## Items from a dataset
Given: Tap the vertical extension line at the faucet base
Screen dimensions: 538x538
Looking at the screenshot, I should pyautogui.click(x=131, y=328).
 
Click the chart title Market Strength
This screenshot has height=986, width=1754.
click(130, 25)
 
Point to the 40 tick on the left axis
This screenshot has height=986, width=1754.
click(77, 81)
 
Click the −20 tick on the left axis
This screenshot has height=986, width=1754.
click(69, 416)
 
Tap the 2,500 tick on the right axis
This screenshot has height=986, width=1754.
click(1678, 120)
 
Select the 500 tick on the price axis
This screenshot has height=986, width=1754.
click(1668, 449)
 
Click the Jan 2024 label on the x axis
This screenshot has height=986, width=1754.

## Your objective
Reproduce all of the lines above, substituting "mark" for every occurrence of "tick" and leaving everything else unchanged.

## Result of this task
Given: Tap the vertical extension line at the faucet base
Screen dimensions: 538x538
Looking at the screenshot, I should pyautogui.click(x=131, y=328).
 
Click the chart title Market Strength
This screenshot has height=986, width=1754.
click(130, 25)
 
Point to the 40 mark on the left axis
This screenshot has height=986, width=1754.
click(77, 81)
 
Click the −20 mark on the left axis
This screenshot has height=986, width=1754.
click(69, 416)
 
Tap the 2,500 mark on the right axis
This screenshot has height=986, width=1754.
click(1678, 120)
 
Select the 500 mark on the price axis
This screenshot has height=986, width=1754.
click(1668, 449)
 
Click the Jan 2024 label on the x axis
This screenshot has height=986, width=1754.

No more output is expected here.